**Verilen metin**.
______
Emsal Mahkeme Kararı Ankara 14. Asliye Ticaret Mahkemesi 2018/659 E. 2021/446 K. 15.06.2021 T.

Görüntülediğiniz mahkeme kararı henüz kesinleşmemiştir. Yararlı olması amacıyla eklenmiştir.

T.C. ANKARA 14. ASLİYE TİCARET MAHKEMESİ Esas-Karar No: 2018/659 Esas – 2021/446
T.C.
ANKARA TÜRK MİLLETİ ADINA
14. ASLİYE TİCARET MAHKEMESİ GEREKÇELİ KARAR
ESAS NO : 2018/659
KARAR NO : 2021/446

DAVA : İtirazın İptali (Ticari Satımdan Kaynaklanan)
DAVA TARİHİ : 27/09/2018
KARAR TARİHİ : 15/06/2021
KARAR YAZIM TARİHİ : 16/06/2021

Mahkememize açılan davanın yapılan yargılaması sonucunda, dosya incelendi.
______
**Verilen satırlar**.
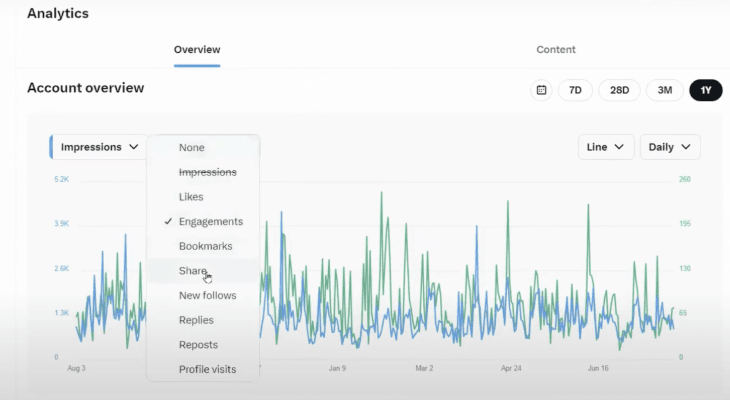Screen dimensions: 730x400
Task: Select the 28D time range
Action: pyautogui.click(x=619, y=90)
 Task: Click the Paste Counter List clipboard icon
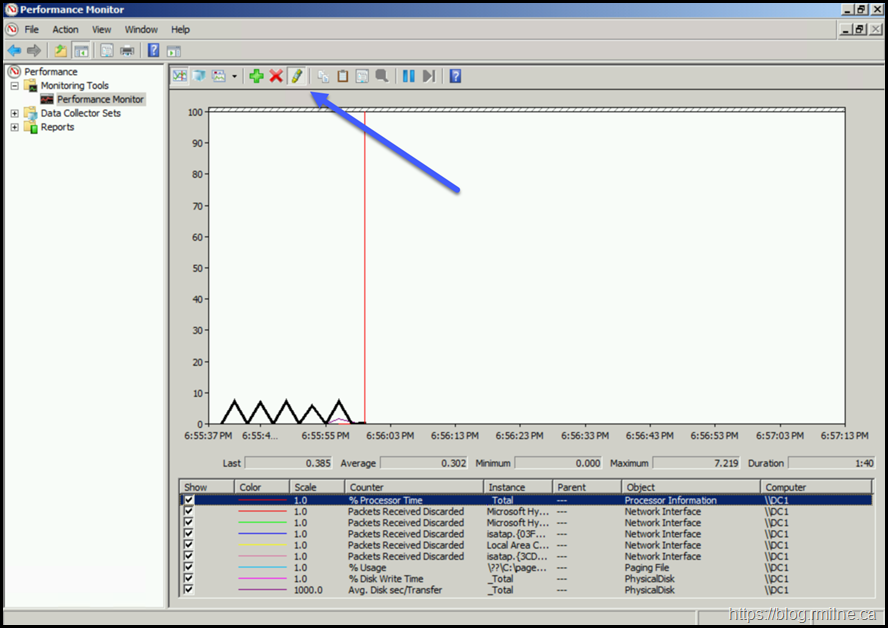(x=343, y=76)
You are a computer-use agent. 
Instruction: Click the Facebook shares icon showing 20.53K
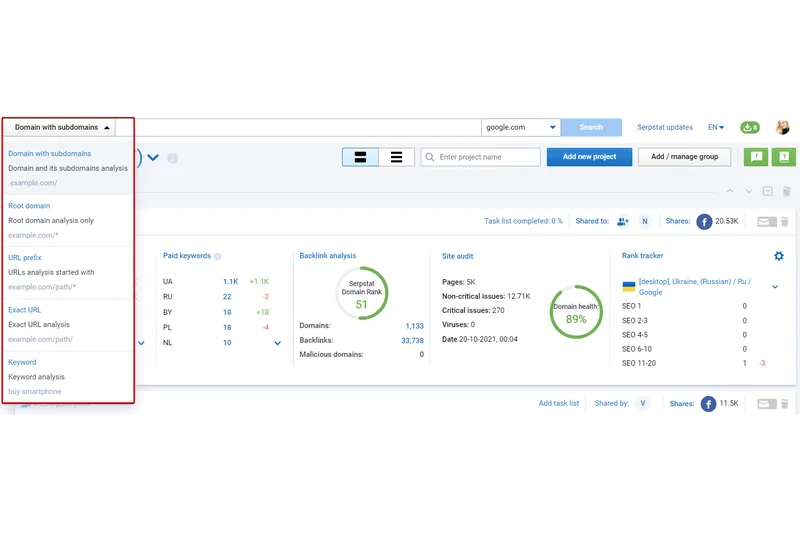click(x=704, y=221)
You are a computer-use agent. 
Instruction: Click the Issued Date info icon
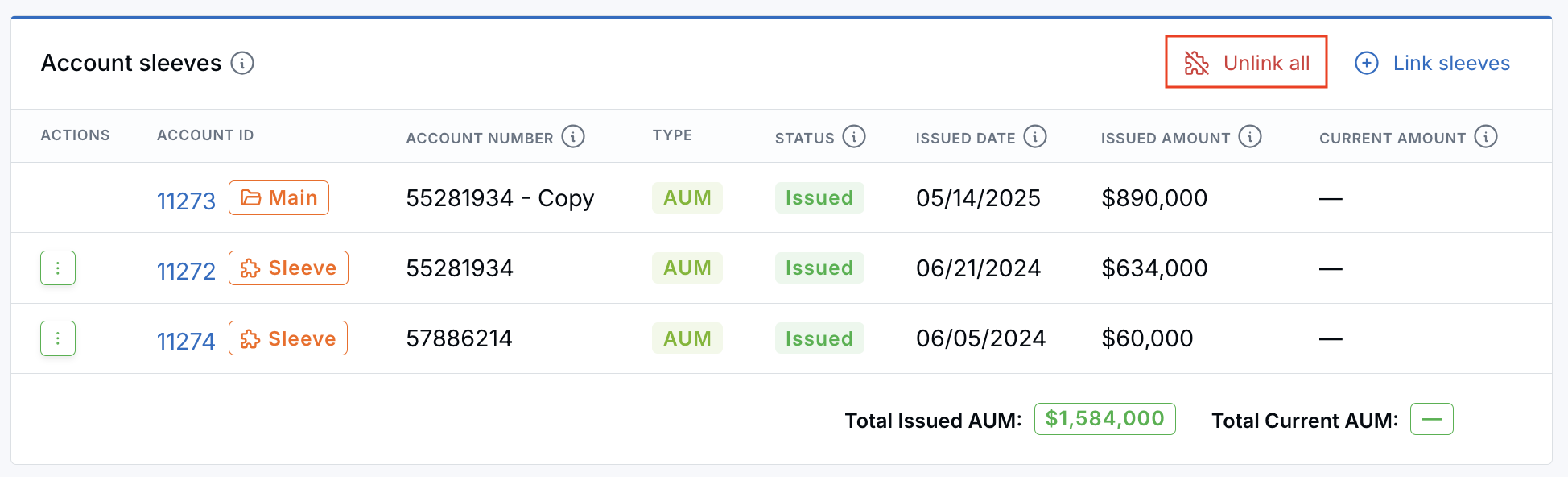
______
**Yapılacak görevler**.
• A. Aşağıdaki ifadelerin mahkeme kararı metniyle uyuşup uyuşmadığını belirtin. Her biri için evet ya da hayır deyin ve karara esas olan ifadeyi metinden aynen alıntılayın: (i) Dava 27/09/2018 tarihinde açılmıştır. (ii) Karar kesinleşmiştir. (iii) Karar tarihi ile karar yazım tarihi aynıdır.
• B. Mahkeme kararı metnini kaldığı yerden sürdürün.
Verilen satırların kullanılmasına gerek yoktur.

**Çözülmüş görevler**.
• A.
(i) Evet: "DAVA TARİHİ : 27/09/2018"
(ii) Hayır: "Görüntülediğiniz mahkeme kararı henüz kesinleşmemiştir."
(iii) Hayır: "KARAR TARİHİ : 15/06/2021" ve "KARAR YAZIM TARİHİ : 16/06/2021"

• B.
GEREĞİ DÜŞÜNÜLDÜ ;
Davacı vekili ayrıntısı dava dilekçesinde yazılı olduğu üzere, davacının Yavuz Sultan Selim Köprüsü ve Kuzey Çevre Otoyolu işletmecisi olduğunu, davalıya ait araçların davacı tarafından işletilmekte olan otoyoldan/köprüden ihlalli şekilde geçiş yaptığını, davalı tarafın kanun gereği tanınan on beş günlük süre içerisinde de ihlalli geçişe ilişkin ödemelerini yapmadığını, bu nedenle ihlalli geçiş ücreti ile 6001 sayılı Kanunun 30. maddesi uyarınca belirlenen cezasının ödenmesi için takip yaptıklarını, davalının takibe itiraz etmesi nedeniyle takibin durduğunu, davalının yetki itirazının yerinde olmadığını belirterek … Dairesinin … esas sayılı dosyasında itirazın iptaline, icra inkar tazminatına hükmedilmesine, yargılama giderleri ile vekalet ücretinin davalı üzerinde bırakılmasına karar verilmesini talep ve dava etmiş, aşamalarda taleplerini tekrarlamıştır.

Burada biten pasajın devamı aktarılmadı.